[Records excerpted from a collection]
** start **
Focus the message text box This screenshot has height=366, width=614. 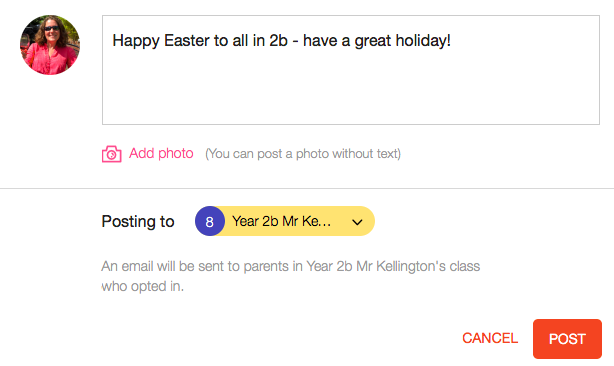[351, 70]
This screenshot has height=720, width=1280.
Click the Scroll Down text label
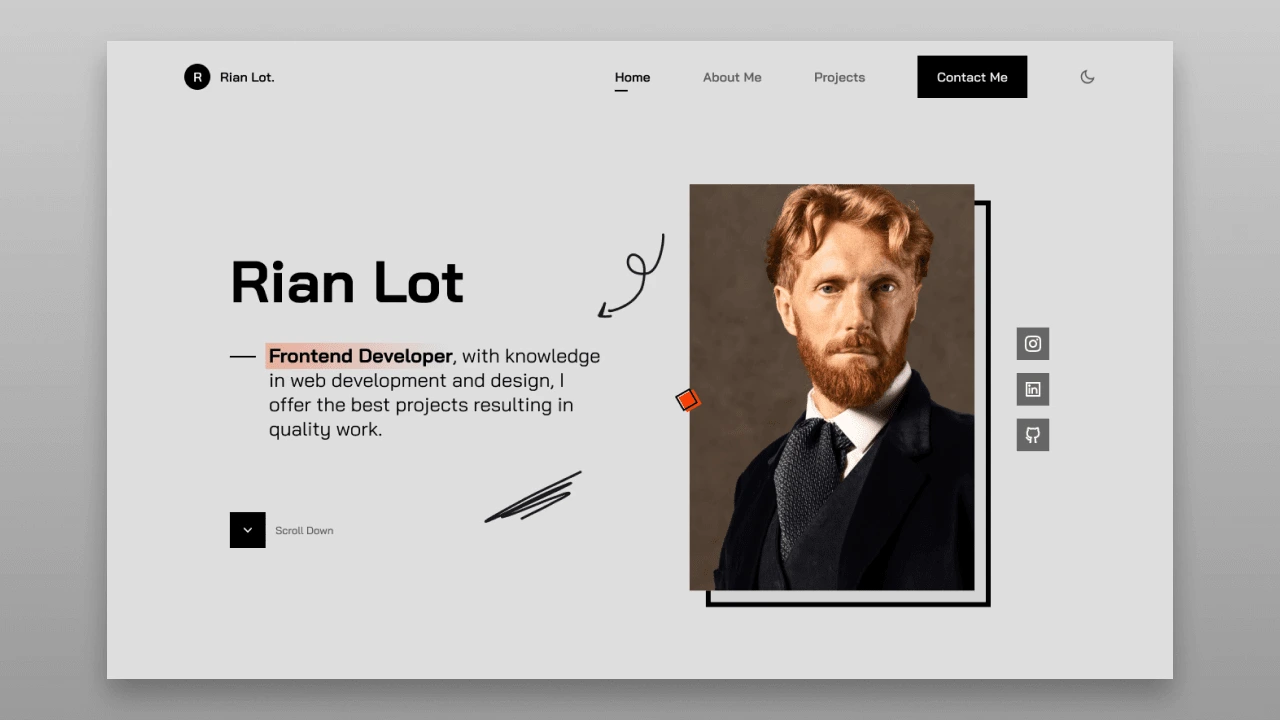tap(304, 531)
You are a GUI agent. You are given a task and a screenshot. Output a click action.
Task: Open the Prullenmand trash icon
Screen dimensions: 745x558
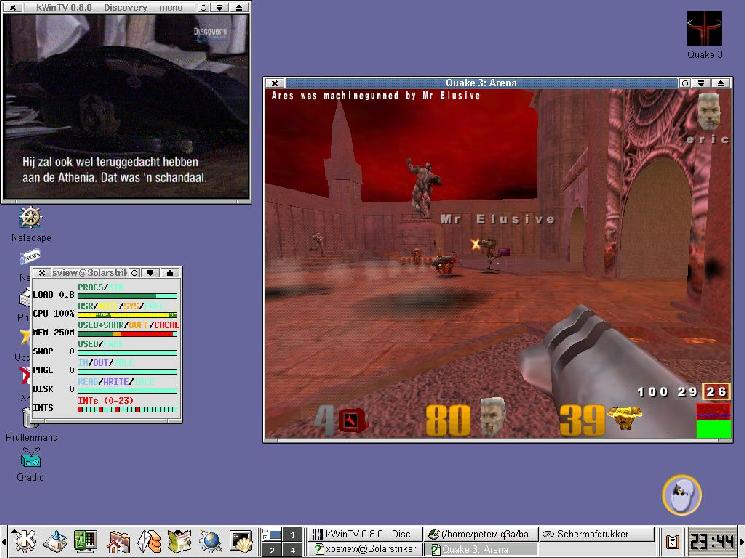pos(30,420)
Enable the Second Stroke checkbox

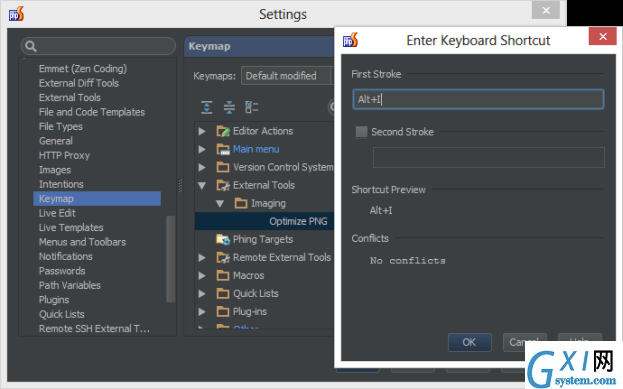(x=361, y=132)
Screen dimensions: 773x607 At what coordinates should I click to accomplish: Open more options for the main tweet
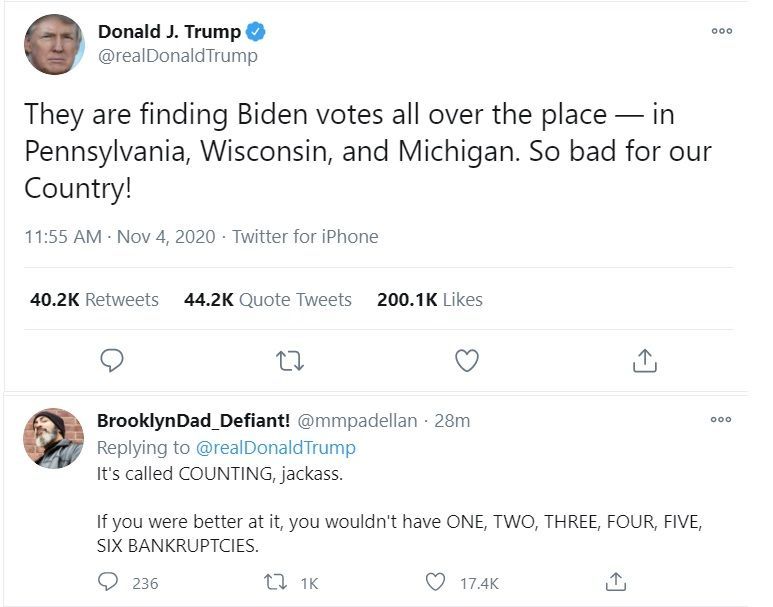[x=721, y=31]
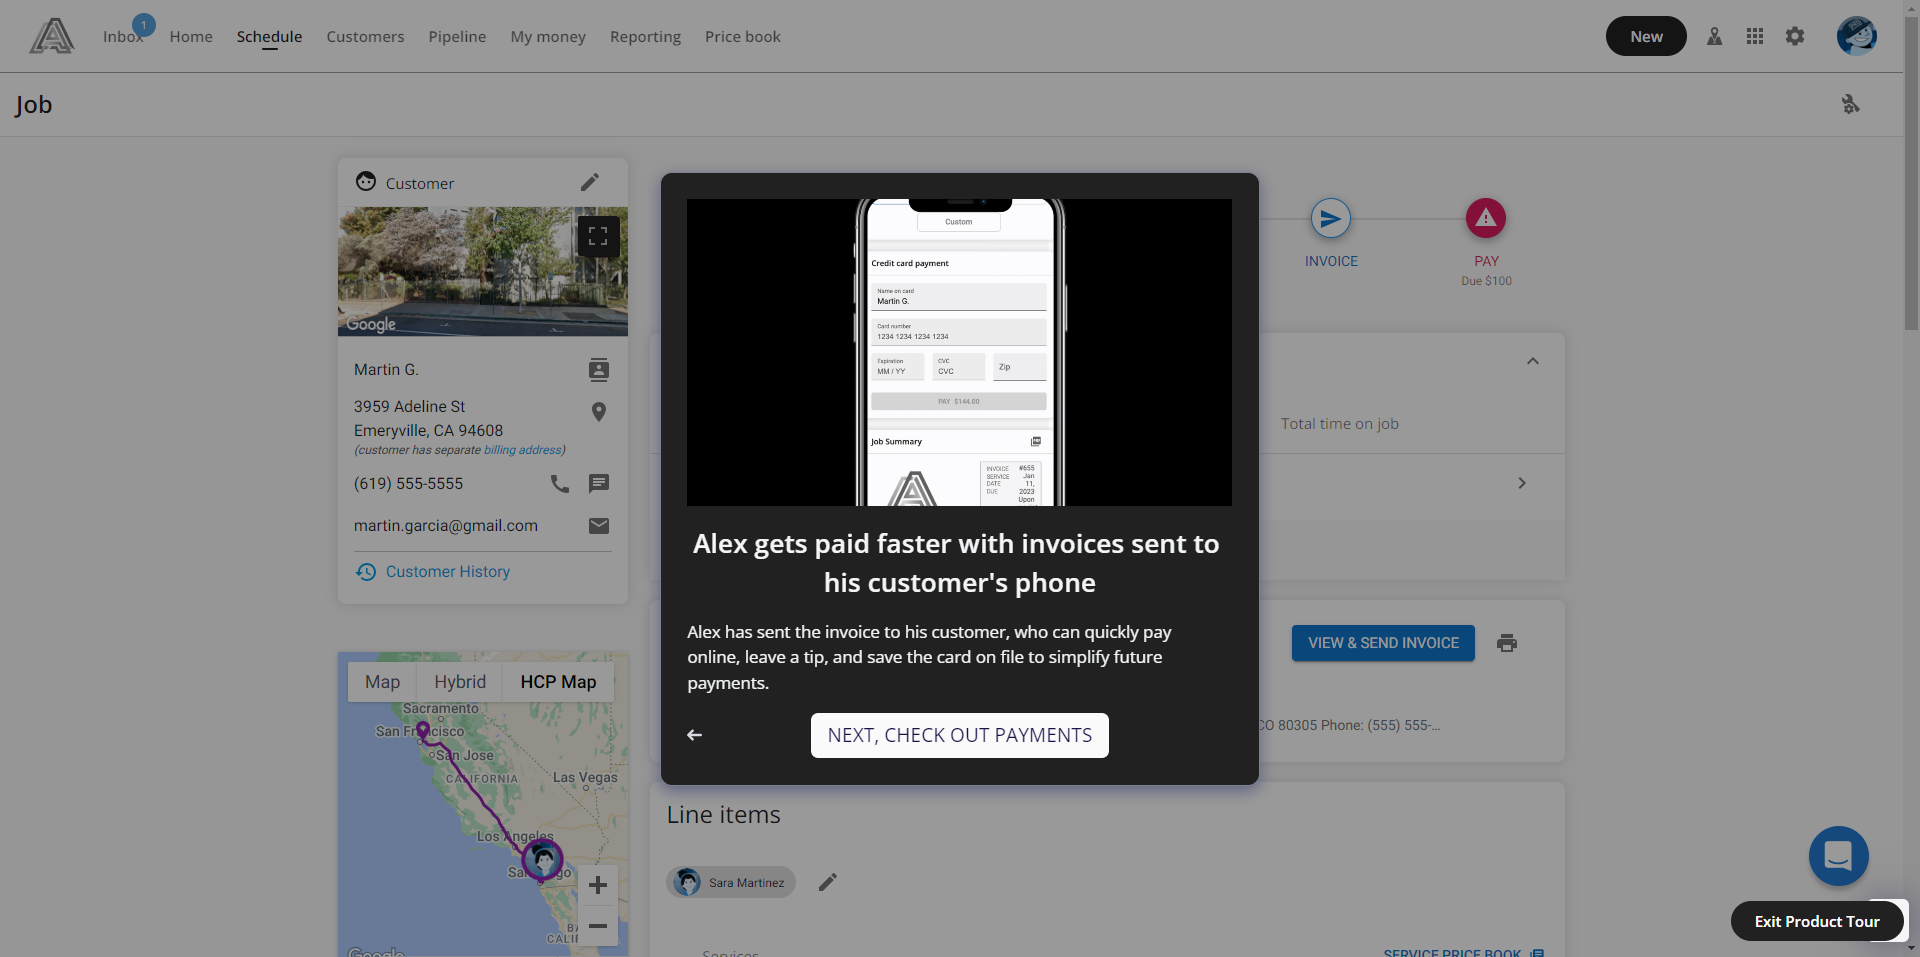Click the pencil icon to edit Customer
This screenshot has height=957, width=1920.
590,182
** end **
- PROBLEM REQUIREMENTS: Copy the data above without changes, starting at the line that contains "Screen dimensions: 773x607" and continuing through the final line, both ends included. Leave out the pictures.

- OUTPUT BELOW:
Screen dimensions: 773x607 At what coordinates should I click to accomplish: Open more options for the main tweet
[x=721, y=31]
Click the pencil icon to edit Customer
This screenshot has height=957, width=1920.
590,182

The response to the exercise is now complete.